Una storia tremenda arriva da Roma. Una ragazza di 14 anni e un ragazzo di 17 si ritrovano al centro di una vicenda ambigua su cui il pm Carlo Morra sta cercando di far luce. Una relazione nata lo scorso anno e diventata, già a settembre, intimità sessuale. Un’intimità che ha preso campo e che ha fatto saltare rapidamente tutti i confini: tra i due si sarebbe insinuata una spirale di violenza con rapporti sempre più truci e dinamiche relazionali segnate dal ricatto e da un terzo protagonista, silenzioso ma ingombrante, che è il mondo dei social. L’ossessione per riprendere tutto e condividere si è sommata all’uso non chiaro delle password, a identità digitali che si confondevano sempre più con quelle reali fino a scambiarsi e a non distinguersi.
I carabinieri sono certi che sia stato lui a perdere il controllo ad un certo punto: calci, pugni, minacce con mozziconi di sigaretta accesa fino alla gravidanza di lei. Lei che allora ricorre all’aborto, lui che non vuole, le strade che si separano provvisoriamente. E poi il degrado che divampa di nuovo: un rapporto sessuale avvenuto come uno stupro sotto uno dei ponti del Tevere, la seconda gravidanza, le azioni di stalking da parte di lui sulla vita di lei. Si arriva al 30 luglio scorso con lei che va dai carabinieri e denuncia, e lui che viene arrestato. E tutto, ancora una volta, sui social: dallo stupro alla resa dei conti, ogni cosa sempre in onda, “live”, sotto i riflettori.
Adesso spetta alla magistratura venire a capo delle responsabilità dei singoli, delle azioni riconducibili ad un contesto spersonalizzante e gretto e di quelle, invece, lucide e senza attenuanti. Il fatto inquietante, è evidente, sta anzitutto nell’età dei due ragazzi, nell’assenza di figure adulte capaci di intervenire nella questione e nel ruolo giocato dai social. Ma su tutto ci sono tre elementi che meritano la nostra attenzione.

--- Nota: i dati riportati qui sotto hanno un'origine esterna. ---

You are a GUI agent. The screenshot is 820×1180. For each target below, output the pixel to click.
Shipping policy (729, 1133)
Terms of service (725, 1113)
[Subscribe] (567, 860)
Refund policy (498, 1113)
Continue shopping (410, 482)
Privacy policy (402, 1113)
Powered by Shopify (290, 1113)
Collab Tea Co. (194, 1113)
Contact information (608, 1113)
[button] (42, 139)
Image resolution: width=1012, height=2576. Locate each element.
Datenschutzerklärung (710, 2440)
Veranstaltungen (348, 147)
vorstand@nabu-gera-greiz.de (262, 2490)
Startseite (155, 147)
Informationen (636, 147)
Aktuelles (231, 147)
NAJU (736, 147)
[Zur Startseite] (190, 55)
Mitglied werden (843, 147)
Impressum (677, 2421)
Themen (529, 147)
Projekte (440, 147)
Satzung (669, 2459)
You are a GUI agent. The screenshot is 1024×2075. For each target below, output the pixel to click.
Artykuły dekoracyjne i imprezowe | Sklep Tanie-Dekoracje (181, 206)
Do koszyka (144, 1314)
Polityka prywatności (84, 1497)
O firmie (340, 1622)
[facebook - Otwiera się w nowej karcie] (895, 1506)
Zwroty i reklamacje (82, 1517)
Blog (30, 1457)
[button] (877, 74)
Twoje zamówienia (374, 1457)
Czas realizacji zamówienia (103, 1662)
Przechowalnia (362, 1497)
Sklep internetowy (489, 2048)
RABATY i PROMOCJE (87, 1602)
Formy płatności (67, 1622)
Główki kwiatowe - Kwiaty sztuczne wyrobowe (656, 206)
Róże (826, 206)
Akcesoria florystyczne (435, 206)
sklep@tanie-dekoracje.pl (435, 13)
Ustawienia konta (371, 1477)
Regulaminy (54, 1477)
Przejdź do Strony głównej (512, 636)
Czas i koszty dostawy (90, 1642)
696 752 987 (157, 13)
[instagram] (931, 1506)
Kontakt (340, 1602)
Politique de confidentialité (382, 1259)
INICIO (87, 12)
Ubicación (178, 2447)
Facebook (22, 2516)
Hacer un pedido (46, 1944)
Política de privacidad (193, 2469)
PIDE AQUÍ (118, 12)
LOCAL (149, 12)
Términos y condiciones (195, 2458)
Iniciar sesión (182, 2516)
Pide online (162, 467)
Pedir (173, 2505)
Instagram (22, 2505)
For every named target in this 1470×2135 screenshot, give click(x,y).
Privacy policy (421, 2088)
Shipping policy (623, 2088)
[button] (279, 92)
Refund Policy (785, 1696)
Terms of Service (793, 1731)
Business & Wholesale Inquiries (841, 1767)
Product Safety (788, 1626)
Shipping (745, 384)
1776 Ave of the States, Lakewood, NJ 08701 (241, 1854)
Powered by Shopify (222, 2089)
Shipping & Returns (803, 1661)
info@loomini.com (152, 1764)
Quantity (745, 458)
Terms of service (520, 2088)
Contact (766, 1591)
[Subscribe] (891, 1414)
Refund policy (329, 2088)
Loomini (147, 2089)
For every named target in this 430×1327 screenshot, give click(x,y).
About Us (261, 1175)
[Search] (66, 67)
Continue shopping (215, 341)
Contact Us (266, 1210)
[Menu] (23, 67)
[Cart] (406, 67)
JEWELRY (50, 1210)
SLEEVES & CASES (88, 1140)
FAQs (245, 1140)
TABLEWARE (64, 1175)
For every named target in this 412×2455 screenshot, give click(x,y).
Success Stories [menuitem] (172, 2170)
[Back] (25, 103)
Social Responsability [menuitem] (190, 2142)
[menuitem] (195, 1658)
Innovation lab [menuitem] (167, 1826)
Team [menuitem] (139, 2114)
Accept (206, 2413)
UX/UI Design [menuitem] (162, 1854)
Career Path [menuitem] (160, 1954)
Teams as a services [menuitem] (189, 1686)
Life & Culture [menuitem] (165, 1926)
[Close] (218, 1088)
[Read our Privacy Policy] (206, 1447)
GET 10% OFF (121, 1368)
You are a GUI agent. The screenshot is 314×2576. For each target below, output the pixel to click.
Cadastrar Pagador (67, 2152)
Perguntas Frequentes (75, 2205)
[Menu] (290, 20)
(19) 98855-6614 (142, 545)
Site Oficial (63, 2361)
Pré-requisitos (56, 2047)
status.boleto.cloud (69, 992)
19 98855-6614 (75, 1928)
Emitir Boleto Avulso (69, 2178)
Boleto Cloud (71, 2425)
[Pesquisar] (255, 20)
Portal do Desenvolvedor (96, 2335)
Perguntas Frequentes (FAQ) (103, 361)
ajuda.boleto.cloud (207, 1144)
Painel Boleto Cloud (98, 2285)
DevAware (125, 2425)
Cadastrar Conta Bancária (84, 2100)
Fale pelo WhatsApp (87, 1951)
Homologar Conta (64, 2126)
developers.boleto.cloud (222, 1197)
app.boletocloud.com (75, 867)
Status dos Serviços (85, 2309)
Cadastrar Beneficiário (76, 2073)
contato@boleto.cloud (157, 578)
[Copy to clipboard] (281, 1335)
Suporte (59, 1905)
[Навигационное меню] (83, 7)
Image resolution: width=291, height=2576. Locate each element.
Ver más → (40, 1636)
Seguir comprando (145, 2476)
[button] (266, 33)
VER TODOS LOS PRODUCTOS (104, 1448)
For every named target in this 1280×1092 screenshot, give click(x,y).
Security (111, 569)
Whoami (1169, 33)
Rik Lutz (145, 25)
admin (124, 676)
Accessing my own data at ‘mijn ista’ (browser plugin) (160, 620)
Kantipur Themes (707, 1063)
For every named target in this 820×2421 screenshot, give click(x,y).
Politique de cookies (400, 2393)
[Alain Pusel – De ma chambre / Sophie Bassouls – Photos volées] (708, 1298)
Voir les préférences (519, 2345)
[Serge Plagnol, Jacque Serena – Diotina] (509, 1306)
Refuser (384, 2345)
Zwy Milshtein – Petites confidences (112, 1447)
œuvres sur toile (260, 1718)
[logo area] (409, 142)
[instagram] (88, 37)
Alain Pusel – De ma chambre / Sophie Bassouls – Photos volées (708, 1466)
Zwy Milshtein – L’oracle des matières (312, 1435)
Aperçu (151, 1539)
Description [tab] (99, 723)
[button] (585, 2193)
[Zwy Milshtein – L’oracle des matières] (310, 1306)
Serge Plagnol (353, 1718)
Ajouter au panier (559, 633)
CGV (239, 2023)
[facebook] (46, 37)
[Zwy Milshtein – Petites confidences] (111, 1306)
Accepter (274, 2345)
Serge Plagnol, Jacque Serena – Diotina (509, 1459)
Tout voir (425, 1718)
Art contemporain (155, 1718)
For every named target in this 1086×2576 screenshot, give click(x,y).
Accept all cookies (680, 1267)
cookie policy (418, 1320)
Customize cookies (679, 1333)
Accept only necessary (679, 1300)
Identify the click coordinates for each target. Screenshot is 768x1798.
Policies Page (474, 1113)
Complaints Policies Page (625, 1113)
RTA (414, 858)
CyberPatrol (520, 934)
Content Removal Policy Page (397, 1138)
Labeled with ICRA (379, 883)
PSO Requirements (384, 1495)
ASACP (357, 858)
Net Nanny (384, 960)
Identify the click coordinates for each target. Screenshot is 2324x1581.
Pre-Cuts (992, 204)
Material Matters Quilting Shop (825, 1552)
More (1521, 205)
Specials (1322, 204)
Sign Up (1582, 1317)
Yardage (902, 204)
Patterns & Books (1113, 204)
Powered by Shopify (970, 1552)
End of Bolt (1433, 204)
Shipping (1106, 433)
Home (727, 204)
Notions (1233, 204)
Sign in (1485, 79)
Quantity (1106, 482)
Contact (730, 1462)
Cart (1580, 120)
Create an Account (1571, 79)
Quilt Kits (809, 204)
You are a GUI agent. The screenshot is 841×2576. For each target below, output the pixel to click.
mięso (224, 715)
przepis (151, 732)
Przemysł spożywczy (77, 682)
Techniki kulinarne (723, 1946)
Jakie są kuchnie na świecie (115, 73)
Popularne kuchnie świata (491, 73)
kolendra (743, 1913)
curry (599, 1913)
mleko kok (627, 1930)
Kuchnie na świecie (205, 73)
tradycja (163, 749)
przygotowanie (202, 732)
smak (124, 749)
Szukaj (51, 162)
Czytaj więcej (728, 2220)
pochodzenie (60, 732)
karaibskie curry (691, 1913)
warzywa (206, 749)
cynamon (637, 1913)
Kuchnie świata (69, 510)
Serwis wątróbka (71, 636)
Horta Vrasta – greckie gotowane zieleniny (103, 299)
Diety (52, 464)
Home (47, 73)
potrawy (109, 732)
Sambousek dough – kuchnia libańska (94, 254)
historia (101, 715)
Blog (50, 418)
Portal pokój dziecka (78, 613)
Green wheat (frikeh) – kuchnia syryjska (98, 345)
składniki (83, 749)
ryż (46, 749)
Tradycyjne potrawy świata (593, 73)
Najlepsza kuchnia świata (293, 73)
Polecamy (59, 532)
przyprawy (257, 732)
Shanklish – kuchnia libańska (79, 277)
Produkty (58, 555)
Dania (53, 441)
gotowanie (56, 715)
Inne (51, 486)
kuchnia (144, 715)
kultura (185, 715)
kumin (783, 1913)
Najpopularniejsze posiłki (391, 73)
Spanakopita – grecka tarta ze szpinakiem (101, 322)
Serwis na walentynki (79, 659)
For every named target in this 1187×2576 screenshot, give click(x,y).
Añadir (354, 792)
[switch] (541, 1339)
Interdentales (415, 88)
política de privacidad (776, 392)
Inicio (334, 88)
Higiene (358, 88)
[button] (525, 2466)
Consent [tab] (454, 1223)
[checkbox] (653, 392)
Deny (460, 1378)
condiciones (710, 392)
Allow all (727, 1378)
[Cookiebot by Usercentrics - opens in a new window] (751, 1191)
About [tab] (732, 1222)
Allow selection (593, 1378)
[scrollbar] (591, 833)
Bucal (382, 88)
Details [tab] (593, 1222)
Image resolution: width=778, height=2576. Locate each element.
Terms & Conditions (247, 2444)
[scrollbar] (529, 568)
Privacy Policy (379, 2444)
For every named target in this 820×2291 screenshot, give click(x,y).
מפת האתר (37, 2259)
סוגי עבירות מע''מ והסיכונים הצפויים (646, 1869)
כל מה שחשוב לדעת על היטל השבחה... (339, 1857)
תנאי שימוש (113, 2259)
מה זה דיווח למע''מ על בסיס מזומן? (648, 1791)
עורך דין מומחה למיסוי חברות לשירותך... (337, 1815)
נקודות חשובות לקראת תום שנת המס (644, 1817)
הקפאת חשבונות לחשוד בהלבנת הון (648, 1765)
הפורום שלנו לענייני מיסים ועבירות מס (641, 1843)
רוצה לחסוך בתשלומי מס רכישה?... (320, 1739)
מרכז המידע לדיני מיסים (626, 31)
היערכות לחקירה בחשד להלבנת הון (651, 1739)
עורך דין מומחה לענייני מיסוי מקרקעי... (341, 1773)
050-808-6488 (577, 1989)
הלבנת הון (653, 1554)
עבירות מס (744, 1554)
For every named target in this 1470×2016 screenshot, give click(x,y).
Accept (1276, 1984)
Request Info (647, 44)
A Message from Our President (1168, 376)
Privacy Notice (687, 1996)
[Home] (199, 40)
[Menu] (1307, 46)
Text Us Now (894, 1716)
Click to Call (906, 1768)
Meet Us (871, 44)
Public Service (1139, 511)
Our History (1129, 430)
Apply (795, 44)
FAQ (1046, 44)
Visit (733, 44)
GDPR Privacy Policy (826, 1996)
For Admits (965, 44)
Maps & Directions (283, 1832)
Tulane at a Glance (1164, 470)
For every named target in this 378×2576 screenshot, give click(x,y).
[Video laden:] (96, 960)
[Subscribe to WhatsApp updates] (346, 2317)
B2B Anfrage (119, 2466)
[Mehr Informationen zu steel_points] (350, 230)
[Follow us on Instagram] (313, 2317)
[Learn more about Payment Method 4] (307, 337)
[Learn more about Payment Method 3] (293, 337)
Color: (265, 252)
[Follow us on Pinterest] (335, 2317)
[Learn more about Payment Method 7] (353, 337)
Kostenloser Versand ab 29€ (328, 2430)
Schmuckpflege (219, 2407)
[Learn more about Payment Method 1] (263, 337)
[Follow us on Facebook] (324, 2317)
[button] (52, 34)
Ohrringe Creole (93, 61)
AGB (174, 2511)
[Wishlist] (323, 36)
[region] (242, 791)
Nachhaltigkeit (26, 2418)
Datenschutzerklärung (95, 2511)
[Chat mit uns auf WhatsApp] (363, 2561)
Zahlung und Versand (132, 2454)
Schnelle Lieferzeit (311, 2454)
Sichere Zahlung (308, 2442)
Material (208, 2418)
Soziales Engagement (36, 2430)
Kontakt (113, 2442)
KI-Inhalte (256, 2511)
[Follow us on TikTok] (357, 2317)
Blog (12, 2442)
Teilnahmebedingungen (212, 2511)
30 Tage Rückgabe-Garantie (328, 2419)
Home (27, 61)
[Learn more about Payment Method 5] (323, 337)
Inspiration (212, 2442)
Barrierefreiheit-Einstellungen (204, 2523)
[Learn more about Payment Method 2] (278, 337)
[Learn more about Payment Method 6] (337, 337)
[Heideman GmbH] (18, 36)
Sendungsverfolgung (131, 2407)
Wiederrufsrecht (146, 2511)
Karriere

In primis il nulla che fa da sfondo alle vite di questi ragazzi. Non c’è niente attorno a loro, niente che faccia da barriera, niente che possa rappresentare un contesto di riferimento. Nel nulla, e questo è il secondo elemento, che cosa resta? La volontà assoluta dei singoli. Il dramma del nulla non è il nulla in sé, quanto che niente può fermare l’esercizio della volontà dell’io. Ciascuno di noi può vederlo nella vita di tutti i giorni: quando la volontà è sovrana, ogni cosa che osi fermarla, che introduca nel nulla l’esperienza di un argine – e quindi, in ultima battuta, l’esperienza del dolore – è vissuta come una minaccia all’autodeterminazione dei singoli, come un attentato alla libertà. In questo modo si vive in una sconfinata volontà di potenza, in cui ogni “no” è vissuto come un giudizio negativo sulla persona, una condanna all’infelicità.
Se uno cresce senza argini, senza “no”, se uno non ha una disciplina – che poi non è altro che una forma ordinata di contatto col dolore – si sente onnipotente e manifesta violenza ogni qual volta un qualunque fattore dell’esistenza minacci il potere assoluto che egli ritiene debba spettargli di diritto. Questi due ragazzi sono state vittime del nichilismo, vittime di una volontà abbandonata a se stessa, vittime di una libertà che è una forma mascherata di schiavitù.
I social, terzo elemento da considerare, non sono il problema, ma l’amplificatore. Essi amplificano il vuoto in cui viviamo: il ruolo del virtuale è proprio quello di ampliare il vuoto, di abitare il vuoto con un costrutto tecnico che si rende irrinunciabile. Essi spengono la nostalgia della presenza dell’altro a vantaggio della sovraesposizione della mia presenza. I social dicono al mondo “guardatemi, ci sono!” al punto che se tu non mi guardi io non ci sono.
Davvero sembra che la punizione più grande, per i due ragazzi, sia stata la confisca dei cellulari e la loro alienazione dalle reti virtuali. È così duro abitare la realtà, per chi vuole imporre la propria volontà agli altri, che solo il mondo virtuale sembra poter adattarsi a questa esibizione di violenza, a questa forza del nulla.
Siamo di fronte ad una vicenda terribile, una vicenda che – tuttavia – presenta un elemento strano, assurdo: la presenza delle due gravidanze. Sembra un dettaglio, un macabro imprevisto che rende la storia ancor più straziante. Ma se fosse altro? Se in questa storia la presenza di quelle vite offrisse una possibilità diversa di lettura e di ripartenza? Se quello che sembra più illogico e antitetico, in fondo, accadesse per ridestare in noi il nostro essere umani? Sembra impossibile, eppur si muove.